The Vietnamese Taste (Vi, 2021), by Le Bao, looks like a documentary, but it’s fiction; it won the Special Jury Prize. Bassley is a Nigerian footballer living and playing in Vietnam. Since breaking his leg, he’s lost his job and can’t make a living. So he moves with four middle-aged women into an old house where they share everything. They barely speak, but spend a lot of time chopping or cooking fish and chicken, while a pig moves around. The five chracters live in an intimate and dark world, partly a cage and partly a kind of utopia. Director Le Bao challenges the audience to understand this with very few words, but the very beautiful fixed images that look like paintings can say a lot.
A pure fictional work is Azor (2021), by Andreas Fontana, a Swiss-Argentinan co-production previously included in the Locarno 2020 list.
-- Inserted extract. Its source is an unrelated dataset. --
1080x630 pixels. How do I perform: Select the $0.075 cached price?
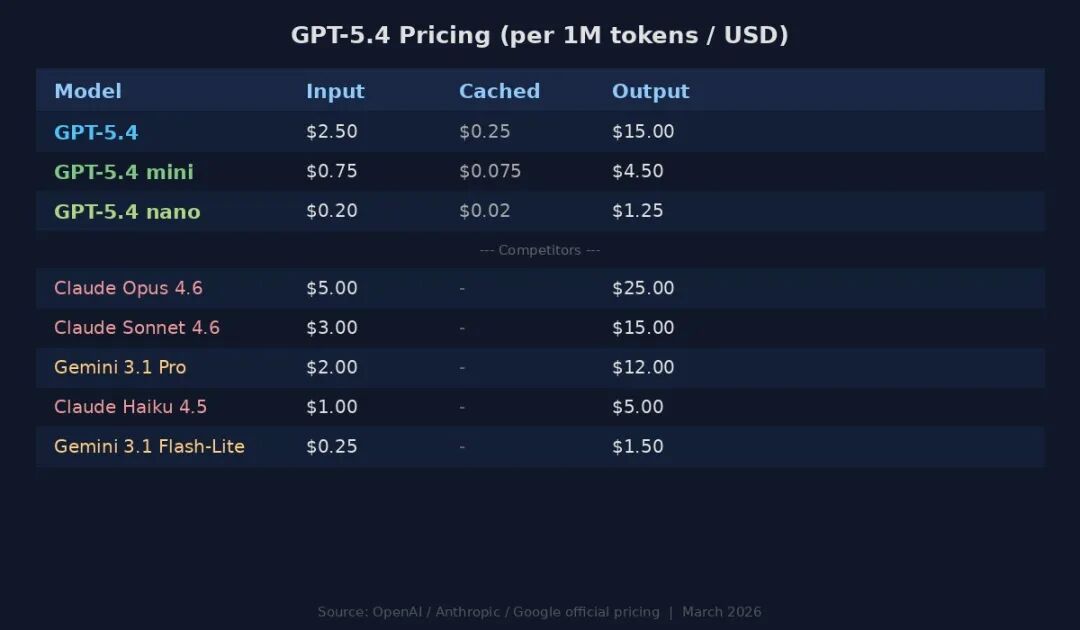pos(490,171)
In the beginning of the ’80s, during the dictatorship, Yvan De Wiel, a private banker from Geneva, flies to Buenos Aires in order to replace his partner Keys, who has suddenly disappeared leaving too many open questions. It should be a short holiday with his wife, but the protagonist meets clients and goes around with businessmen, military, and clergy, a society strictly connected to power. Impassive and ambiguous, De Wiel doesn’t reveal himself, he observes and listens, but becomes more and more involved in unspeakable affairs. An unconventional thriller, with actor Fabrizio Rongione very good at staying on the edge of different worlds. The title word “azor” is a bird of prey, but in coded language it means “be careful what you say”, which the cautious banker tries to do, while the movie invites us to discover what’s hidden and unsaid.
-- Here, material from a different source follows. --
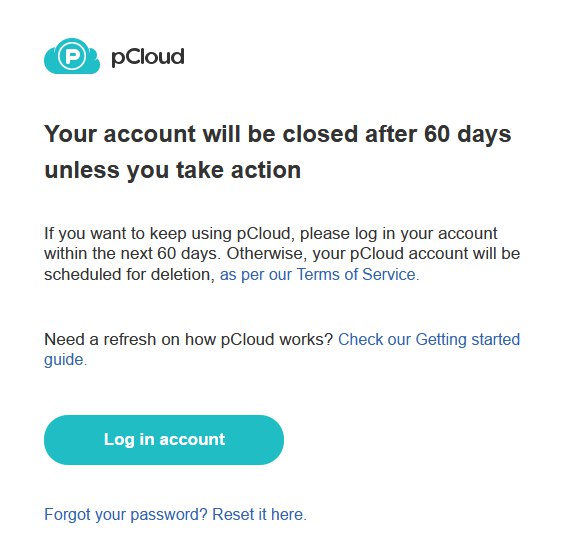
Task: Click the text 'within the next 60 days'
Action: (x=132, y=254)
Quite well-known to Berlinale attendants, and already included a few times in the main Competition, Canadian Denis Côté was awarded as Best Director in Encounters, ex-aequo with Swiss Ramon and Silvan Zürcher for The Girl and the Spider (Das Mädchen und die Spinne, 2021). His Social Hygiene (Hygiène sociale, 2021) shows the failures of a middle-aged man confronted with different women, such as his sister, his wife, his lover, a tax officer, and a young student. The style, in seven fixed sequences—with a theatrical structure, a precise mise-en-scène, and very anti-naturalistic acting—might recall Straub-Huillet works, but Côté’s movie is an ironic portrait of a man unable to choose and take responsibilities. Less interesting were the two American fiction features, The Beta Test (2021) by Jim Cummings and PJ McCabe and The Scary of the Sixty-First (2020) by Dasha Nekrasova.